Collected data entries
★ ★ ★ ★ ★
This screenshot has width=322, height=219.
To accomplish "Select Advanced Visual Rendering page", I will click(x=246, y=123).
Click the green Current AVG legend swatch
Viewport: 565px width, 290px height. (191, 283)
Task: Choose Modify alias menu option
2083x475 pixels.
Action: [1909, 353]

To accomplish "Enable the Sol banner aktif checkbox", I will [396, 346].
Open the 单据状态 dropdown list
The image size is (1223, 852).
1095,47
★ ★ ★ ★ ★
The requested lines run from the one with "2083x475 pixels." through the last line of the records. Return them exactly.

2083x475 pixels.
Action: [1909, 353]

To accomplish "Enable the Sol banner aktif checkbox", I will [396, 346].
Open the 单据状态 dropdown list
The image size is (1223, 852).
1095,47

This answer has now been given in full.